I have a pair of large (>10,000,000 rows) tables that look approximately like:
CREATE TABLE a (
id INT8 PRIMARY KEY,
...);
CREATE TABLE b (
a_id INT8,
c_id INT4,
...,
INDEX(a_id),
INDEX(c_id, a_id)
);
A common query of mine is:
SELECT * FROM a, b WHERE c_id = ? AND a_id > ? AND b.a_id = a.id;
In 4.1, the optimizer worked great. It would use the c_id and a_id values together to make a "range" index query on b, then join that with a by the primary key. Quite fast! Usually under 1,000 matching rows in table b, each with exactly one matching row from table a.
But, incredibly, 5.0 instead does a *full table scan* on a (all 10,000,000+ rows!), then joins that with b. Huh? Why?
To make it stranger, I found that if I change my query to read "SELECT * FROM b, a", then 5.0 optimizes correctly!!! Why would the order that tables are listed in the query affect the optimizer? It makes no sense.

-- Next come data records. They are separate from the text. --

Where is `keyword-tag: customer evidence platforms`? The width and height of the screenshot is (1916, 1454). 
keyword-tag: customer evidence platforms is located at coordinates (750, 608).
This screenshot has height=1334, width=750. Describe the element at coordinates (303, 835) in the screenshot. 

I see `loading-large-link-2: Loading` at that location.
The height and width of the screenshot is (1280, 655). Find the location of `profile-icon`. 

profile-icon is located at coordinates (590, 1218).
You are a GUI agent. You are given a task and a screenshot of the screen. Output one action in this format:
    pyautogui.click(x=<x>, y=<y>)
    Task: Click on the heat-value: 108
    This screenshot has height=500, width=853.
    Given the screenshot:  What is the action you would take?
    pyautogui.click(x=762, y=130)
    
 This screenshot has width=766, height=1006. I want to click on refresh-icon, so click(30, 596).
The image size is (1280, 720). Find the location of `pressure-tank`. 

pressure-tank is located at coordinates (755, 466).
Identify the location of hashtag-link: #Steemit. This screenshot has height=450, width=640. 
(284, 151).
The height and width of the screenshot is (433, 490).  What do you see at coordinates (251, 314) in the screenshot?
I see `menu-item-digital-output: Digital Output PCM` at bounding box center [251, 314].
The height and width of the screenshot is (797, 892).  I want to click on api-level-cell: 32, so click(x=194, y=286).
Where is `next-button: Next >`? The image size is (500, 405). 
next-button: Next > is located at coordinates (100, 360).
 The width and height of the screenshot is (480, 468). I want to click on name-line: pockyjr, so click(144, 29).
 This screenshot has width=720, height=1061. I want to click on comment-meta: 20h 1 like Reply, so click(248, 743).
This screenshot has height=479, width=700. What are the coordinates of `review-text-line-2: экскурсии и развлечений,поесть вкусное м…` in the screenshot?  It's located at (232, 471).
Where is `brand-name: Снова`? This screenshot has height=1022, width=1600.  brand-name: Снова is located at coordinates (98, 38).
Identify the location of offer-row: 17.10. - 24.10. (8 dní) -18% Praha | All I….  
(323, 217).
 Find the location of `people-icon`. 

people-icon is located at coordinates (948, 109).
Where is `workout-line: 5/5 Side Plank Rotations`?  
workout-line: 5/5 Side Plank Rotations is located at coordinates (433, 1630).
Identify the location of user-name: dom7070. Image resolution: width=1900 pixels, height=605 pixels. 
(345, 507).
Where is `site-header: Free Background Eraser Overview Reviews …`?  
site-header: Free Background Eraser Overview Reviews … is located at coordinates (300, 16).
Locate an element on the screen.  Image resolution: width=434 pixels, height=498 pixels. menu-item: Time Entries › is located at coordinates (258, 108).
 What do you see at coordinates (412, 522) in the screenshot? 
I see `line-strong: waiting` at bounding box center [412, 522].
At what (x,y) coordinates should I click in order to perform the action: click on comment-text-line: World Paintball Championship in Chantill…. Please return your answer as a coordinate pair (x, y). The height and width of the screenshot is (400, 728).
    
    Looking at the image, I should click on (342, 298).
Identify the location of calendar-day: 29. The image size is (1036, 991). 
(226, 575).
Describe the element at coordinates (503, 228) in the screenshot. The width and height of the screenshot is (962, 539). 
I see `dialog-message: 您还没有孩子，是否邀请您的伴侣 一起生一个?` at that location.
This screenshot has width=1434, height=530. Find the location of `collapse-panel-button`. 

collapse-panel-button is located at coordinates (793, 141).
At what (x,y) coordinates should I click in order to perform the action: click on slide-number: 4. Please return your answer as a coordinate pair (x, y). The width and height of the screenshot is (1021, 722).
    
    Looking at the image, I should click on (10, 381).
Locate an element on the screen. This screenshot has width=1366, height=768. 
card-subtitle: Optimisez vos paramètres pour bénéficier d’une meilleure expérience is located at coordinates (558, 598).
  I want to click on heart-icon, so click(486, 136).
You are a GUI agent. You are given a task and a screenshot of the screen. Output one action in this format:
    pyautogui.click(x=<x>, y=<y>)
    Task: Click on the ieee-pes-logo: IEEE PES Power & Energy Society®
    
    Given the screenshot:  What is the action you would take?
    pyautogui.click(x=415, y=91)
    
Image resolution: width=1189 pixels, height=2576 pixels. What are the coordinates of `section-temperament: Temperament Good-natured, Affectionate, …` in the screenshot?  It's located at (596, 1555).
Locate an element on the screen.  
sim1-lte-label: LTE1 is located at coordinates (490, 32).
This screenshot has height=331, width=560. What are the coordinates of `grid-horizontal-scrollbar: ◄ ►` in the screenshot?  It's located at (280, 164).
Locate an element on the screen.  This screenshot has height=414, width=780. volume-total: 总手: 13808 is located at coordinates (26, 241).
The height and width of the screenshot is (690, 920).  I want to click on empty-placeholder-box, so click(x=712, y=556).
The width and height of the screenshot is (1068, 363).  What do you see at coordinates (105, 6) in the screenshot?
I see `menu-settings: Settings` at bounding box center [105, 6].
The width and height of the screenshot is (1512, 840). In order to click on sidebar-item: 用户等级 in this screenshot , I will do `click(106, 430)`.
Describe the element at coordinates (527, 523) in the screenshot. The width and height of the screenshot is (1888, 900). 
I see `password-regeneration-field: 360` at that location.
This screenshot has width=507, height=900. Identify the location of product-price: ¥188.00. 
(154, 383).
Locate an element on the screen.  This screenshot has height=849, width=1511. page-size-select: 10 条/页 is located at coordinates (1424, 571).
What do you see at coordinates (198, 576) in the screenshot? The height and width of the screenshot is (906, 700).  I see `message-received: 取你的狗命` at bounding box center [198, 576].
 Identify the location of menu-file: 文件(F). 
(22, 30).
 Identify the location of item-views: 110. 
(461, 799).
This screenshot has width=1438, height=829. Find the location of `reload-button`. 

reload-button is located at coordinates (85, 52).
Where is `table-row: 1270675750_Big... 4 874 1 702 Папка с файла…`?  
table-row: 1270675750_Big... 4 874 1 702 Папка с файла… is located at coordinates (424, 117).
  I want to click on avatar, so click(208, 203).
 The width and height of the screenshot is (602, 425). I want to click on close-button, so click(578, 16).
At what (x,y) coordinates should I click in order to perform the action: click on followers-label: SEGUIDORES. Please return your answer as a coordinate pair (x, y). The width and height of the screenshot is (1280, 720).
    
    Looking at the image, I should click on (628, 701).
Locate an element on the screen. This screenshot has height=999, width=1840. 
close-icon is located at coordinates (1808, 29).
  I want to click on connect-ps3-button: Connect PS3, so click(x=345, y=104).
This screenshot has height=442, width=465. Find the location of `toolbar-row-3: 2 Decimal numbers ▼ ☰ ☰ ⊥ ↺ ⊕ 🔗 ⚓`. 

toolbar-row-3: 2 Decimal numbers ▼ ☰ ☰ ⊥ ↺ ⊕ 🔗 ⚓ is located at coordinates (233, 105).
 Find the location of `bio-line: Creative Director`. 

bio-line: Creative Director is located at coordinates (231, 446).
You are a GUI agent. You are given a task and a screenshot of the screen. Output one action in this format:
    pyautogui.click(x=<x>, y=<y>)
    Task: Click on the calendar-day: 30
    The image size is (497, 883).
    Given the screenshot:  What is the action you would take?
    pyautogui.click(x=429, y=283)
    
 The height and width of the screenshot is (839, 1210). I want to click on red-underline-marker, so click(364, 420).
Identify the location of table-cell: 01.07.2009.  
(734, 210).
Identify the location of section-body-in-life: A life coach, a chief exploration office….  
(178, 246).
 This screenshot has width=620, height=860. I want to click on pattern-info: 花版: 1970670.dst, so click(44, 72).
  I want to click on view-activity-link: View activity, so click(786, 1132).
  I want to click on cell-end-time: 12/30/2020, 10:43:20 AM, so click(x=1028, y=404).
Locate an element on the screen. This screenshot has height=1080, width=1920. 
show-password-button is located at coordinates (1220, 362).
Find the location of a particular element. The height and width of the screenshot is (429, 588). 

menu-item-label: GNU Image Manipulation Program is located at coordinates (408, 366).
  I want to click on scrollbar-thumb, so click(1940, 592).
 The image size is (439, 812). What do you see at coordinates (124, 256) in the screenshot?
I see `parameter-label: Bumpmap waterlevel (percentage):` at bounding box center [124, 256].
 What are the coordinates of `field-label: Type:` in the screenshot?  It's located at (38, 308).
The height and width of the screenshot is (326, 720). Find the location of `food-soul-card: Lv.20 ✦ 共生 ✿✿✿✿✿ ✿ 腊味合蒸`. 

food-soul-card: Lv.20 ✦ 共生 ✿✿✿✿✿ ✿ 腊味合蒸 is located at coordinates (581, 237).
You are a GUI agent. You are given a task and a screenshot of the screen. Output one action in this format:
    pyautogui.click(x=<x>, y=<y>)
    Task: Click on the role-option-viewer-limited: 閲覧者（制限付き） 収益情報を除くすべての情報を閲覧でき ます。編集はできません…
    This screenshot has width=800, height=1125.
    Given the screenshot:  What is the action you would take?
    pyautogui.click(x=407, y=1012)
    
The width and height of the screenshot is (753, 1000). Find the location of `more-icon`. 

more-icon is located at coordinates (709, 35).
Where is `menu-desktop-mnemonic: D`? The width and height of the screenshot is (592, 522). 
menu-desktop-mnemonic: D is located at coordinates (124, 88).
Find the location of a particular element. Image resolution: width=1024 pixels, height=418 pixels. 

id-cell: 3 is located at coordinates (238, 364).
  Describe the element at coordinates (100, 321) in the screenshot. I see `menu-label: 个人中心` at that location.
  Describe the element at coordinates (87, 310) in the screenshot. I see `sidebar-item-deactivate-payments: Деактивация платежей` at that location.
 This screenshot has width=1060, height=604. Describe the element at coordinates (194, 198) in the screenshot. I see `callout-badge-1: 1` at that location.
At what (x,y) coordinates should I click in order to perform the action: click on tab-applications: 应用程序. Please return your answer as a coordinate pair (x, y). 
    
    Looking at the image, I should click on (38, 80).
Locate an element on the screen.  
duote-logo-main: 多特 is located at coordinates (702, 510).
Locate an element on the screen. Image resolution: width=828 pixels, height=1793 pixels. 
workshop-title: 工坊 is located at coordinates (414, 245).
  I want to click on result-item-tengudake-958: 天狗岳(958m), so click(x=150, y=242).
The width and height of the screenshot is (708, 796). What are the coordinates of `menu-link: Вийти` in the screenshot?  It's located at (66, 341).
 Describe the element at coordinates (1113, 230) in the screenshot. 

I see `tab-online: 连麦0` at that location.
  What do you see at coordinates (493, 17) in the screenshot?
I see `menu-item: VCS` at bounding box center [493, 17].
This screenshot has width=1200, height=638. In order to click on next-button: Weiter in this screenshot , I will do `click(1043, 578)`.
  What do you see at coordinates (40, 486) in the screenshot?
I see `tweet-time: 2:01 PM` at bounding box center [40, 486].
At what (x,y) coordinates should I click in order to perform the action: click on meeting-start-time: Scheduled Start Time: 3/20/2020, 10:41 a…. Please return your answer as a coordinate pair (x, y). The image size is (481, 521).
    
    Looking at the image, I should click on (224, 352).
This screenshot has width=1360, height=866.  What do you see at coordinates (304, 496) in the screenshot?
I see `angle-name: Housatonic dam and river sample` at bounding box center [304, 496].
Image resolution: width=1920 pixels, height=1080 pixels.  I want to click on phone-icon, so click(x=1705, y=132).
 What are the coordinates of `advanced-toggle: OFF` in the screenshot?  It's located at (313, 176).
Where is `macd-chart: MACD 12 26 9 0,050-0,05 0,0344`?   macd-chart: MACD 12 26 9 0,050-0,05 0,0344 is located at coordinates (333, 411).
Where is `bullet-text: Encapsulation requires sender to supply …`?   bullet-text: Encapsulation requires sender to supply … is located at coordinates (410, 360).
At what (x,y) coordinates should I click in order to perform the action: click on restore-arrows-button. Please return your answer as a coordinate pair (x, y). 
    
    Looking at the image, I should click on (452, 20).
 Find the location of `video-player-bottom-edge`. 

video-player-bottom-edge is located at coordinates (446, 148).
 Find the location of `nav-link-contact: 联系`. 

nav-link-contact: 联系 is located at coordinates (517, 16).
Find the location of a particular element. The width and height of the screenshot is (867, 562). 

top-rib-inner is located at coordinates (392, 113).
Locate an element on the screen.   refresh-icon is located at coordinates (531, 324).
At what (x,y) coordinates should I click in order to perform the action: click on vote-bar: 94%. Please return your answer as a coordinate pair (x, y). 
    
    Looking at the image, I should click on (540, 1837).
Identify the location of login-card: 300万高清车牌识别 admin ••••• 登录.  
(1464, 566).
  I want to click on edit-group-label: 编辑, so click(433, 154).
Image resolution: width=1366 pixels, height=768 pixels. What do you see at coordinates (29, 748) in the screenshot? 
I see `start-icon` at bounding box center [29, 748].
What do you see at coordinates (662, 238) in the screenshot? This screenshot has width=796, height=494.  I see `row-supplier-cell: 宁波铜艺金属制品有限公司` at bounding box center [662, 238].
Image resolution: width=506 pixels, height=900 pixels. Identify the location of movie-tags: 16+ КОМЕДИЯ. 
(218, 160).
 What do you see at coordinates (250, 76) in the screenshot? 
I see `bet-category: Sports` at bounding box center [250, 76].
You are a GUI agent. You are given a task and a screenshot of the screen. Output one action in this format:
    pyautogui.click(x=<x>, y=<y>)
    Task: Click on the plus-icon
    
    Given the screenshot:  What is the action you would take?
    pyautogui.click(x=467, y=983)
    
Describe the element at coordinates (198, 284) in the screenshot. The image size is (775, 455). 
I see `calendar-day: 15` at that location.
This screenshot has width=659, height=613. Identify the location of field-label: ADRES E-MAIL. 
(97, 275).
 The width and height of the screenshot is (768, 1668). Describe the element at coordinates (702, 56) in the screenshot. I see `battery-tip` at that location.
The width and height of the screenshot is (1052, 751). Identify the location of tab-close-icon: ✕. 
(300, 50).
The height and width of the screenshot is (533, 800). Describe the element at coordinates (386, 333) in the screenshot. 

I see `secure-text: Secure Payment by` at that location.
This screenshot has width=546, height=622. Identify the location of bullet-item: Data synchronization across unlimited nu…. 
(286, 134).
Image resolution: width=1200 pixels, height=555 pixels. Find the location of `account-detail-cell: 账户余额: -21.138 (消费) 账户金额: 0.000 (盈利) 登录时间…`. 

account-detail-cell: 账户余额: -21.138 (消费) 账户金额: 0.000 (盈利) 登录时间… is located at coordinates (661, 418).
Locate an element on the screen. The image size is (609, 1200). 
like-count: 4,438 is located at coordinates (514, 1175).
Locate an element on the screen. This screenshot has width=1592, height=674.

Now that I know this, my performance is OK again, but is this a bug in MySQL 5.0? Or is there some reason that the database is now being forced to join tables in the order that there are listed in the FROM clause?
Any info would be really appreciated. Thanks.
Edited 1 time(s). Last edit at 06/21/2006 12:40AM by William Shubert.